Entries for locating text and elements
--------------------------------------------------
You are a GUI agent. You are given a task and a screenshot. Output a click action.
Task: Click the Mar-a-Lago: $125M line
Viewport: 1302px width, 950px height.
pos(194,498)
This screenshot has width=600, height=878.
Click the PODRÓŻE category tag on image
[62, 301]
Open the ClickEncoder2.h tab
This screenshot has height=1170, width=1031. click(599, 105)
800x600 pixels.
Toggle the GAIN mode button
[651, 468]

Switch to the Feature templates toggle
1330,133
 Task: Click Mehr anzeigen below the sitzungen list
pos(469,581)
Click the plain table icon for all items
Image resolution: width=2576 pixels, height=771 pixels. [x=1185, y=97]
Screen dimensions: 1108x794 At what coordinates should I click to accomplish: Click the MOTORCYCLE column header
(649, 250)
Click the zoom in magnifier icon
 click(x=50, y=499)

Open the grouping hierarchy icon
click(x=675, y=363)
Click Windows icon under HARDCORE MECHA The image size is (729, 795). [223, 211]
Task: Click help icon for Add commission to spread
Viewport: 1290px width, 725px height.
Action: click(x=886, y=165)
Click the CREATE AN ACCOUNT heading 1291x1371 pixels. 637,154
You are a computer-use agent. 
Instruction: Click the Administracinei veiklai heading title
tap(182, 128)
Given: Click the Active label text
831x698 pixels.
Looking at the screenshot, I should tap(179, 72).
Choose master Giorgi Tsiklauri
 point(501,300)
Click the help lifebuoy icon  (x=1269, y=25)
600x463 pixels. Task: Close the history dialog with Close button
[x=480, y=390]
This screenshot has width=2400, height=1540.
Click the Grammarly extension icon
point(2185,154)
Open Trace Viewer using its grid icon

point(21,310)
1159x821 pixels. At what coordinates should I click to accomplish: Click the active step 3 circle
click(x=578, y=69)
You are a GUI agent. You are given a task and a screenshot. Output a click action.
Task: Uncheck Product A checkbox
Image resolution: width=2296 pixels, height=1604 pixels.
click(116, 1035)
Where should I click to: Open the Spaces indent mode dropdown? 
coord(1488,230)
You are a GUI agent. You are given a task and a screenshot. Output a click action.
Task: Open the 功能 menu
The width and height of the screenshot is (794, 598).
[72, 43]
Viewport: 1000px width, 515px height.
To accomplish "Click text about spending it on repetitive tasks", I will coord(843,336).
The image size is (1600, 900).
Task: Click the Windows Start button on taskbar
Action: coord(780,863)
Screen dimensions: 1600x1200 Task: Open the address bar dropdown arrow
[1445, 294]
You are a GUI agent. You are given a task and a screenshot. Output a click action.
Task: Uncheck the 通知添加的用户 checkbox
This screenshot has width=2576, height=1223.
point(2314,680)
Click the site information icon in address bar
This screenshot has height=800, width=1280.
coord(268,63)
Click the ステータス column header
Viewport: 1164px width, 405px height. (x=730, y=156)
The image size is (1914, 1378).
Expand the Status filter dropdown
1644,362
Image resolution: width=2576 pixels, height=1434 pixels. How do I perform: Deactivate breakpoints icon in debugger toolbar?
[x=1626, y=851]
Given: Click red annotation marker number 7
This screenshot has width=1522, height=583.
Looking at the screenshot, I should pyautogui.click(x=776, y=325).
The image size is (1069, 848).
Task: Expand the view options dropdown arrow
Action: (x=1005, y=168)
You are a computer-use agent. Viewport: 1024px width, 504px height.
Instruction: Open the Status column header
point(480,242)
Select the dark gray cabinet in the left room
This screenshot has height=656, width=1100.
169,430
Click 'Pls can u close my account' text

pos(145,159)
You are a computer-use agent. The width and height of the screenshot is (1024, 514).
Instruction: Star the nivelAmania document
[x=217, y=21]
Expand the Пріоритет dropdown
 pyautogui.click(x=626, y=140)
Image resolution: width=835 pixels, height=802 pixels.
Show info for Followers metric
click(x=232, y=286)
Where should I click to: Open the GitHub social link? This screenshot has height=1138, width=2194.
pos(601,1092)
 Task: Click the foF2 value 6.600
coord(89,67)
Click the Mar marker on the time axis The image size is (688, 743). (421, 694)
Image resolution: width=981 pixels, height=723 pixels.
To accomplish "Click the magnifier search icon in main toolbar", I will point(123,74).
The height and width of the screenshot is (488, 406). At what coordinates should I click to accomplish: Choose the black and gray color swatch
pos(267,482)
--------------------------------------------------
-- SHORT PROBLEM --
Tally the lines in the entries that contain the string "This" with case taken into account, and reply with the number alone.

-- FINAL ANSWER --
8